C’est à l’autrichien Lenau que me fait penser le travail de Stéphanie Steiner. Le joueur de violon tzigane qu’elle a peint m’a immédiatement rappelé le poème intitulé « Les Trois Tziganes » : l’un fait crisser son violon de manière endiablée ; le deuxième se livre à la contemplation la plus profonde ; le troisième s’abandonne au rêve. Une façon de prendre la vie pour le poète comme pour le lecteur. Stéphanie Steiner fait jouer aussi des musiciens (Le violoniste tzigane, L’accordéoniste), des personnages de rue (La Diseuse de bonne aventure, Les enfants) avec « leur visage à la peau brune, leurs noirs cheveux bouclés » ou la lumière des villes (Toits de Paris). La contemplation s’incarne dans des tableaux de natures mortes ou dans des paysages, proches ou lointains (Eilean Donan Castle, Groenland, Thuret). La part de rêve, volatile, se transmue en part des anges, inclinant à la mélancolie profonde (Working girl, La Paloma) : « un rêve passait sur son cœur ».

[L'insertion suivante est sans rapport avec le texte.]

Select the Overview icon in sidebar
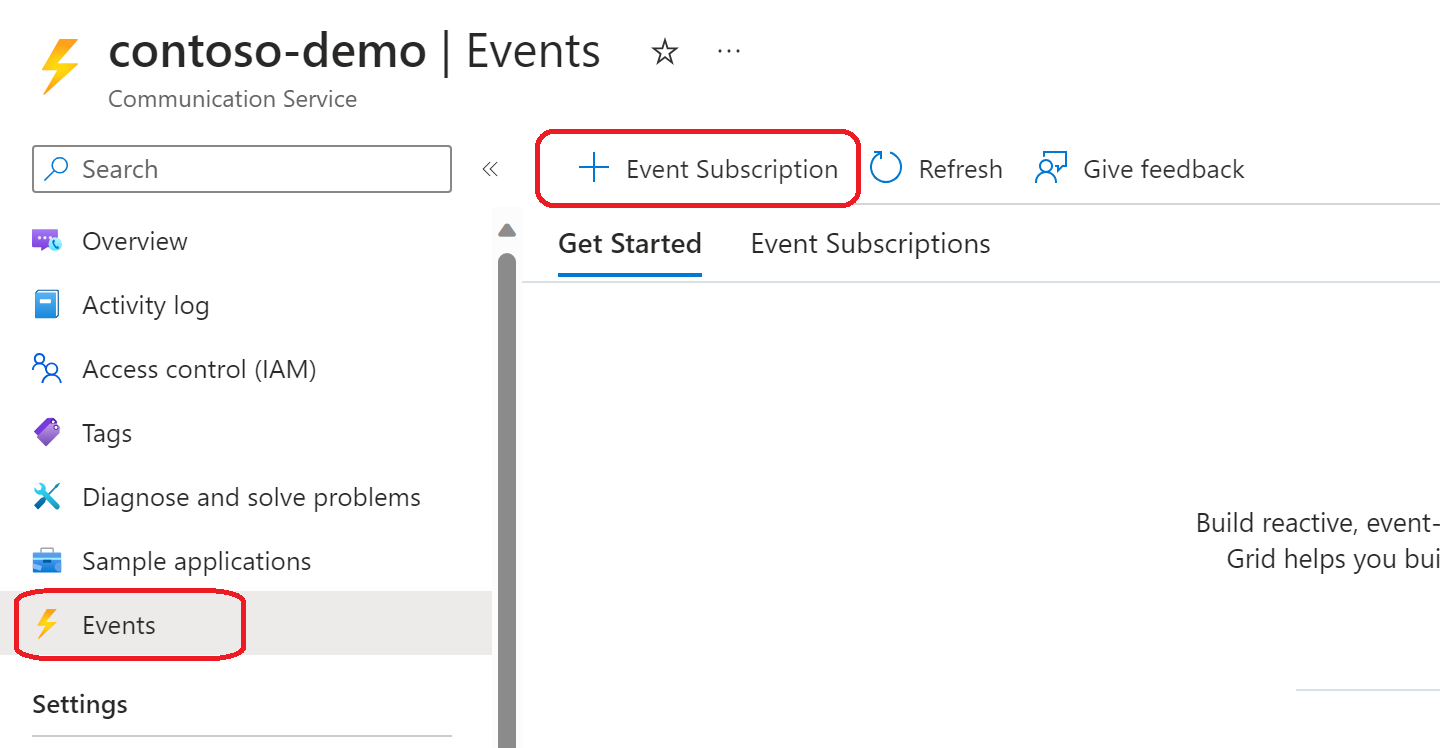The width and height of the screenshot is (1440, 748). click(47, 241)
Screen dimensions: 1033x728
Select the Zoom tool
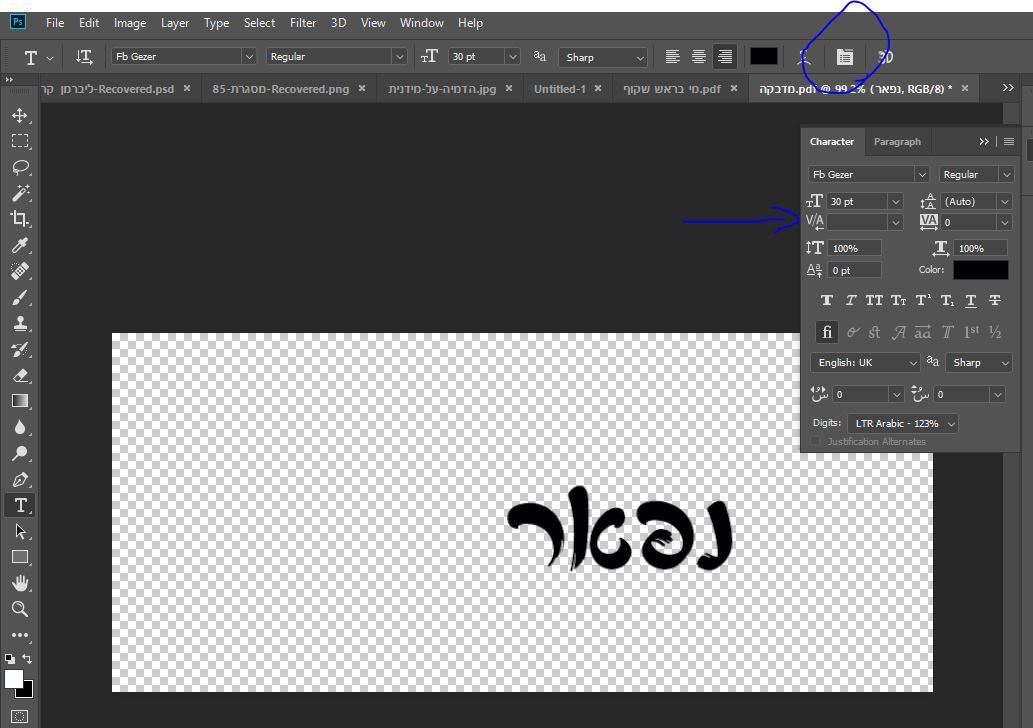click(20, 609)
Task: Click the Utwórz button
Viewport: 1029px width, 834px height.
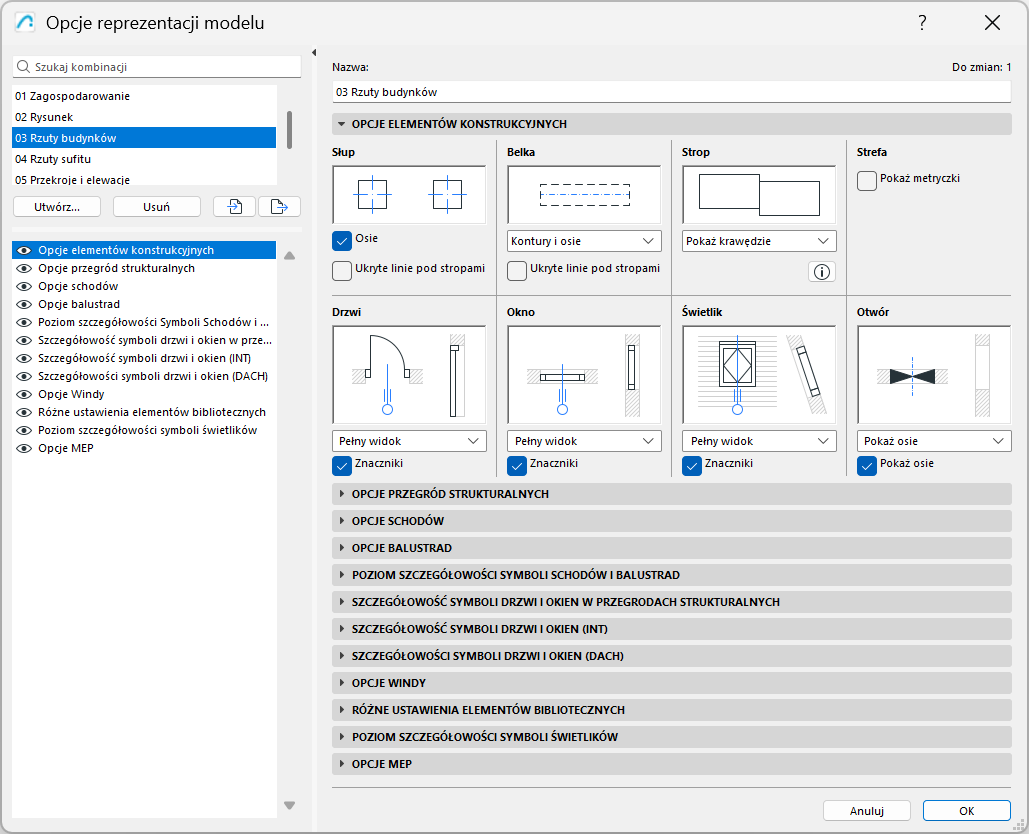Action: pyautogui.click(x=57, y=206)
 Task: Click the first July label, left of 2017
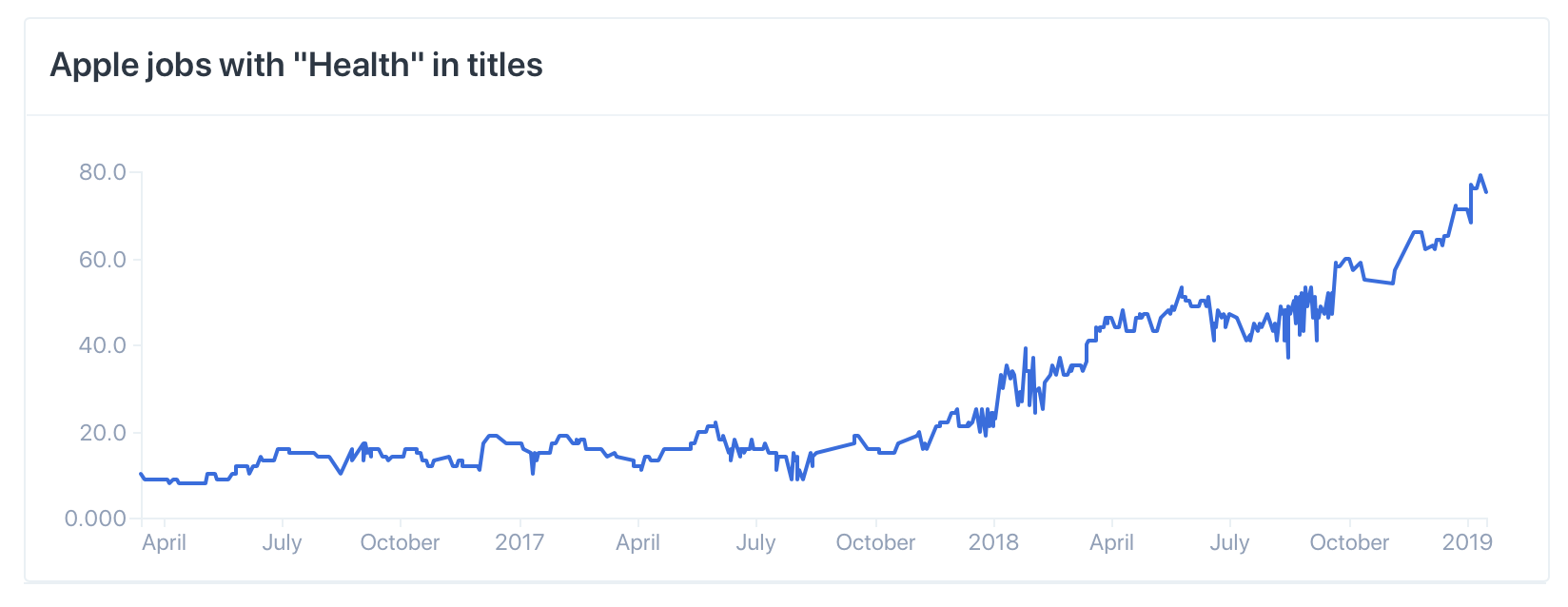[x=282, y=542]
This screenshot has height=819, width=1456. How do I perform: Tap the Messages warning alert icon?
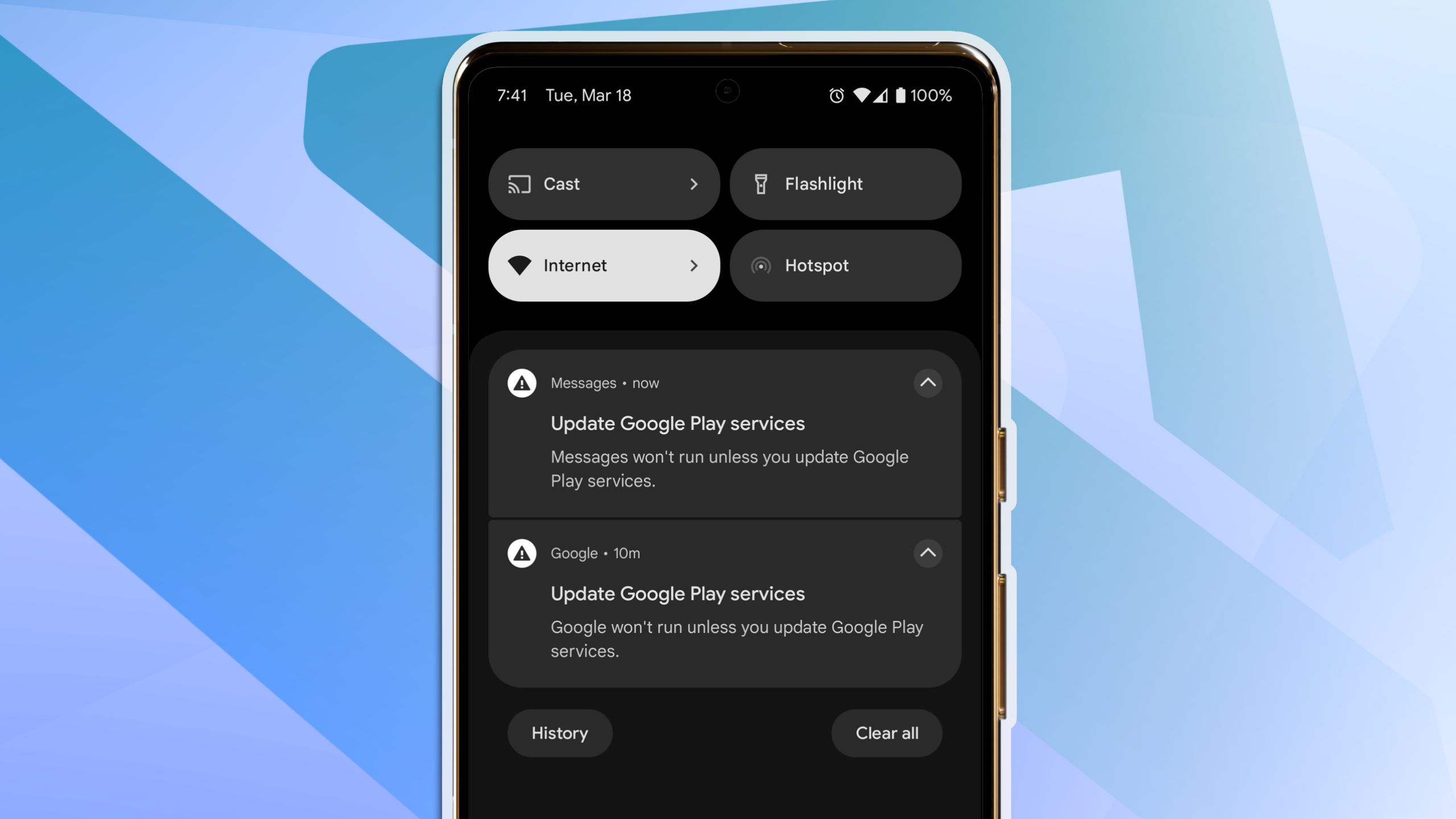coord(521,383)
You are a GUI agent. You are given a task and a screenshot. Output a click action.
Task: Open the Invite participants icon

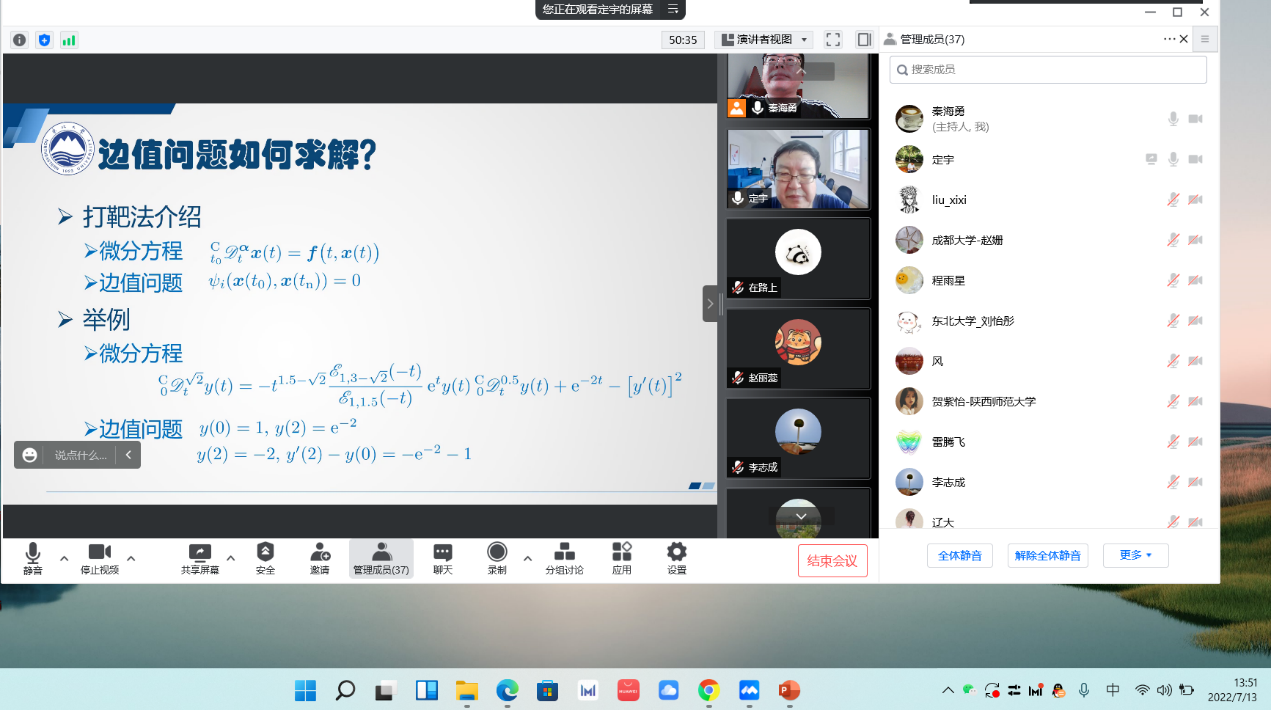[320, 553]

Le parcours chronologique de cette œuvre permet de dégager, en outre, une progression dans l’inspiration et dans la maîtrise : Des premiers sujets, qui sont des études, se dégage déjà un sens aigu de la couleur et de la lumière. Puis, apparaissent les premiers portraits en cadrage serré, ou des personnages en situation. Enfin, une vue des toits de Paris de 2018 livre une version expressionniste tout à fait personnelle qui révèle la voie que l’artiste a choisie : les couleurs seront intenses, les sujets intimes et les formes au service de l’idée.